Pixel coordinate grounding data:

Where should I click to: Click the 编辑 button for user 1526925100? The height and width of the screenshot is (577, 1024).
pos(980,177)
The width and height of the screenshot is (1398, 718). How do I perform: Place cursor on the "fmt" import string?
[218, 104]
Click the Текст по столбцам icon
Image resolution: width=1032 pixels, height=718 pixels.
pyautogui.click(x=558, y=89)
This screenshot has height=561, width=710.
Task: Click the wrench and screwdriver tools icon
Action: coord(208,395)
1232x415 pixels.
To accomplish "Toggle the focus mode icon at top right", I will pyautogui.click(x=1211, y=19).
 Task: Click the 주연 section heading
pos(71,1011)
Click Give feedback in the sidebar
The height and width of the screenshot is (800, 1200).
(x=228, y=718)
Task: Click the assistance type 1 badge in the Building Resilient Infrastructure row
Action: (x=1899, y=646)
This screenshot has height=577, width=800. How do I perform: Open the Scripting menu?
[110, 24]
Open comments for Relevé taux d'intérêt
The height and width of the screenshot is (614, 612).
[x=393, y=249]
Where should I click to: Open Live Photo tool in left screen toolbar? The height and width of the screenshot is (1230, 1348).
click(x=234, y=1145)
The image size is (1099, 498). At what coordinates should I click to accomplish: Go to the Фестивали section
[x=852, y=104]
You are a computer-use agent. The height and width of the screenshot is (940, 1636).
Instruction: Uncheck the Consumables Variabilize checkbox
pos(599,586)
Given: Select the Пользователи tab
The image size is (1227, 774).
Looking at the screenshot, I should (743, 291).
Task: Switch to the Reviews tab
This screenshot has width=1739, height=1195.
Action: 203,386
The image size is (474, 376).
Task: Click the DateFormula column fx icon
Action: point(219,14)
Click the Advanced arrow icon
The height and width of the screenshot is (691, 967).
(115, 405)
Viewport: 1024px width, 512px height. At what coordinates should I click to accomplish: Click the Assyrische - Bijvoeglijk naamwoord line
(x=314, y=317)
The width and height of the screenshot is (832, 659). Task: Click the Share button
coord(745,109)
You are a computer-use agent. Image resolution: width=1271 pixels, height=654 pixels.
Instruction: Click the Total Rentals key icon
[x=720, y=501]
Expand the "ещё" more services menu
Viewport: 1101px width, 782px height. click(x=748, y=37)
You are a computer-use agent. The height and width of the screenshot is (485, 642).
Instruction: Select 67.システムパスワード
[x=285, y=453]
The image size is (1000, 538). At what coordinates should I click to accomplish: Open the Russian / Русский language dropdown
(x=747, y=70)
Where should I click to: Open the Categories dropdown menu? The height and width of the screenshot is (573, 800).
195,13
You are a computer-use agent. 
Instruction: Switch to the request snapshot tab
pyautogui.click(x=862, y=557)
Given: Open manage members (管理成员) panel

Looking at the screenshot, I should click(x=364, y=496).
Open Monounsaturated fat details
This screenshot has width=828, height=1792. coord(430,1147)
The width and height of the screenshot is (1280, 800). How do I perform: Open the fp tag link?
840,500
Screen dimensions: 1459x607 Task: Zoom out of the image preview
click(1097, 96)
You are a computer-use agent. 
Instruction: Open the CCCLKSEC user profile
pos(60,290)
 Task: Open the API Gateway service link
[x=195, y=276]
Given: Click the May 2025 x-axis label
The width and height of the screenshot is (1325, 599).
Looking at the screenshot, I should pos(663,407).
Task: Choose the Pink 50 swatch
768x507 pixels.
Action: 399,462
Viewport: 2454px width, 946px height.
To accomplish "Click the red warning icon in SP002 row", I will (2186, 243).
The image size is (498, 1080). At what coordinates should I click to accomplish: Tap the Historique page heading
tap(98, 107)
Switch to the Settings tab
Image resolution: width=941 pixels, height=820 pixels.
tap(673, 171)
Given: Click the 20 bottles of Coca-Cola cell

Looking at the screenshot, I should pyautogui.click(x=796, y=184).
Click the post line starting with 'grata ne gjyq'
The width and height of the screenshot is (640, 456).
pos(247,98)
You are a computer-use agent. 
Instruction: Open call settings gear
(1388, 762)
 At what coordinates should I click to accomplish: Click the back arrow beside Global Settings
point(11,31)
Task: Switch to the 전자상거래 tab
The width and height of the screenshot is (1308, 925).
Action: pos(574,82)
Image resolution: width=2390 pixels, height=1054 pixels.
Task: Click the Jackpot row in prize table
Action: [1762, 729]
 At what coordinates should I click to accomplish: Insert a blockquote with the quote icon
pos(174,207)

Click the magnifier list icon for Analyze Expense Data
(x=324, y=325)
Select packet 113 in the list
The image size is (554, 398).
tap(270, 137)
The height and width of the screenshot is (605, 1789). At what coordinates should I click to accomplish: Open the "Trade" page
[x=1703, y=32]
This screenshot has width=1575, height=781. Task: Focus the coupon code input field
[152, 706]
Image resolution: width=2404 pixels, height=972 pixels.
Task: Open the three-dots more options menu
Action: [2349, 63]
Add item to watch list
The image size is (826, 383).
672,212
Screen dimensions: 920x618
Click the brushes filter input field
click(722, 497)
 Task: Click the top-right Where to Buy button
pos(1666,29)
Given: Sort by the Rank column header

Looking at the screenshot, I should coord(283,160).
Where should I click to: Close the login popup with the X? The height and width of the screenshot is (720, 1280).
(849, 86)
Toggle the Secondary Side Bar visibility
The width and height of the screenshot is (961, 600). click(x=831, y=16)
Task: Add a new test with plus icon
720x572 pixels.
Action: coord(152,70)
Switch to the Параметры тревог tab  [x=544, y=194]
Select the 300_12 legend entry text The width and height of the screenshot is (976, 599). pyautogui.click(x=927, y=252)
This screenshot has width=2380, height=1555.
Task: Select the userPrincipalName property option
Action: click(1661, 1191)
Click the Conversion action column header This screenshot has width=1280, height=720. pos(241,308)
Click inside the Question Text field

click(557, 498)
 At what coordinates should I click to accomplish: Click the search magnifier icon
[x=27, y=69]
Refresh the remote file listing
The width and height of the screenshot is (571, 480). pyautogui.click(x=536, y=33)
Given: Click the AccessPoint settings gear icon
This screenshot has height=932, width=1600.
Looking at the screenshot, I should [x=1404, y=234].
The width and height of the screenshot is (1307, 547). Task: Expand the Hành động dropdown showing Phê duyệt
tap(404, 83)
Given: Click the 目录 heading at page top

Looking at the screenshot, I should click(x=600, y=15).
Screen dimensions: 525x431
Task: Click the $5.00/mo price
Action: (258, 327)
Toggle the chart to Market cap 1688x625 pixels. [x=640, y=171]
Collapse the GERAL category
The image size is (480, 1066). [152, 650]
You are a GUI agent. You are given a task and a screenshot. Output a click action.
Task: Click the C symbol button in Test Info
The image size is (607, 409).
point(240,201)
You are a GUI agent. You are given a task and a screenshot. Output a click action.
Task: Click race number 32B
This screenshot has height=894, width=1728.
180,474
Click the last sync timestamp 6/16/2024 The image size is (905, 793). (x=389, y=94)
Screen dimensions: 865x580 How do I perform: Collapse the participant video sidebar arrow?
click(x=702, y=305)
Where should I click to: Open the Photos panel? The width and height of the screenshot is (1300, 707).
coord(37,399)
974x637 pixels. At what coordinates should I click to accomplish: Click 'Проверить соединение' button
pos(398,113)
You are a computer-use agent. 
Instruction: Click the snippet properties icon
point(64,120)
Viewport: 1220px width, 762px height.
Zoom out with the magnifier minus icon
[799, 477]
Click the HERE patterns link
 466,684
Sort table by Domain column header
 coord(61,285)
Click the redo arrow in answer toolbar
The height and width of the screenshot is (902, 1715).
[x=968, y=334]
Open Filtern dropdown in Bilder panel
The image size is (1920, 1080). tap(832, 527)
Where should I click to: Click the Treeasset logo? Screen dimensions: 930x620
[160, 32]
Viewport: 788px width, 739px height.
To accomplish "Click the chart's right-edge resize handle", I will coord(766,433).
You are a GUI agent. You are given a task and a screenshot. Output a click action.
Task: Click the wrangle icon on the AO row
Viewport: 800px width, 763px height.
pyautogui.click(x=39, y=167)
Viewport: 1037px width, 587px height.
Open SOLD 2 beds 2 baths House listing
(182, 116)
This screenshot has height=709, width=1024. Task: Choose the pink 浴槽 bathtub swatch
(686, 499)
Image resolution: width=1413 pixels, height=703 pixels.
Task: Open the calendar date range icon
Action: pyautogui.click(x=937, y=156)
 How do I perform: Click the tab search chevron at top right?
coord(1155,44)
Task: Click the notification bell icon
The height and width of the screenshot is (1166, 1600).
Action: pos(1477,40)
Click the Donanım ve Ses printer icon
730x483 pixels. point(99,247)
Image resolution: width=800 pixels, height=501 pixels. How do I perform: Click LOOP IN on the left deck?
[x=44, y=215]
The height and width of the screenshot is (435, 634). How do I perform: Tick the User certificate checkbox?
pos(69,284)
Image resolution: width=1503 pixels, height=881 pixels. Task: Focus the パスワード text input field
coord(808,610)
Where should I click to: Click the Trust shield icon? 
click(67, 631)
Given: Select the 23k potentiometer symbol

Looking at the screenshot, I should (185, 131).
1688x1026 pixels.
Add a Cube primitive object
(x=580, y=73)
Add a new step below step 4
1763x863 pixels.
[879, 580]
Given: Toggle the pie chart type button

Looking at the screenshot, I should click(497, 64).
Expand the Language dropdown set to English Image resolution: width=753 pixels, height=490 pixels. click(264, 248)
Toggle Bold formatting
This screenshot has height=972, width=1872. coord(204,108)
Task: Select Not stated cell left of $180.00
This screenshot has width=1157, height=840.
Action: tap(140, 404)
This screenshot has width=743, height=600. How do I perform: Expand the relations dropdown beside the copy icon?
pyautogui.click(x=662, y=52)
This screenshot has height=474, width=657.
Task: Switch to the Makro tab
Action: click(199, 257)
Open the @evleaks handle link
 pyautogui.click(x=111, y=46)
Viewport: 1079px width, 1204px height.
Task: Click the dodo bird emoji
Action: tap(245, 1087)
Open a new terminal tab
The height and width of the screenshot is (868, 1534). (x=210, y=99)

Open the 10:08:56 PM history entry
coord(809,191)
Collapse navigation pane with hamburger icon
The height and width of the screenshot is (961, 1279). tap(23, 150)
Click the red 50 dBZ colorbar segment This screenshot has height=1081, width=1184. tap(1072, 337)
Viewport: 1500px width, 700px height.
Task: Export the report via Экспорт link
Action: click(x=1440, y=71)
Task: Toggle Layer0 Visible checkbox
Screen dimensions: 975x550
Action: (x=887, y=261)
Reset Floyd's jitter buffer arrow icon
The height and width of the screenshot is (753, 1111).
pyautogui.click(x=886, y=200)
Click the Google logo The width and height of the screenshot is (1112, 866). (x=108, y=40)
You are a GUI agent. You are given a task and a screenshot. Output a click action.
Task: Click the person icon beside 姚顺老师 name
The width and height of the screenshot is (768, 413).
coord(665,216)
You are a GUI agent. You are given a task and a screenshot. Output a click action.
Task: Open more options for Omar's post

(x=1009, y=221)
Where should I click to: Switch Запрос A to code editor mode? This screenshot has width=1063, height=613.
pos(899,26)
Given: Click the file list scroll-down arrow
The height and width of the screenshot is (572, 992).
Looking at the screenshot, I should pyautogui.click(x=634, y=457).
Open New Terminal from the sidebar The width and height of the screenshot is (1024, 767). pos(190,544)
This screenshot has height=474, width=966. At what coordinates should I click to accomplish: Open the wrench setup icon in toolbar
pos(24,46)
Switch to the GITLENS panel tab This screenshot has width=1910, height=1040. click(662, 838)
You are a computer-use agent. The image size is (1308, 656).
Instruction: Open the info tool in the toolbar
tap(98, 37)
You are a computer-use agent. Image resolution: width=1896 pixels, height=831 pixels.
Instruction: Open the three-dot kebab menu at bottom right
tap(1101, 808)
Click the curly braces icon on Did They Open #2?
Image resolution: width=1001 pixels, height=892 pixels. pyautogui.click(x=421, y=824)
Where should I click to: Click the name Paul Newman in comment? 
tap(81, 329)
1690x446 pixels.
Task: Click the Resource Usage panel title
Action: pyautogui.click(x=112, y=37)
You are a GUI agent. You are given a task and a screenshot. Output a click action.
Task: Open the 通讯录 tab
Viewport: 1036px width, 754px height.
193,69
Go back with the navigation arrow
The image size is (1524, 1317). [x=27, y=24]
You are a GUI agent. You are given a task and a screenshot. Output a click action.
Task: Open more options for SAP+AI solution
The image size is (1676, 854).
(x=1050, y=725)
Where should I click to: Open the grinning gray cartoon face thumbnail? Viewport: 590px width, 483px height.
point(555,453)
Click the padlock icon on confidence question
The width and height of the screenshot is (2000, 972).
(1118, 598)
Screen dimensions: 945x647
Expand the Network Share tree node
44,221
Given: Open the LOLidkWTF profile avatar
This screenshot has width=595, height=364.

- [The task] Your task is to reproduce the entries exactly, starting at the first line and ending with the line containing "Click the Текст по столбцам icon".

- [Response]
Where should I click to: Click the 编辑 button for user 1526925100? The height and width of the screenshot is (577, 1024).
pos(980,177)
The width and height of the screenshot is (1398, 718). How do I perform: Place cursor on the "fmt" import string?
[218, 104]
Click the Текст по столбцам icon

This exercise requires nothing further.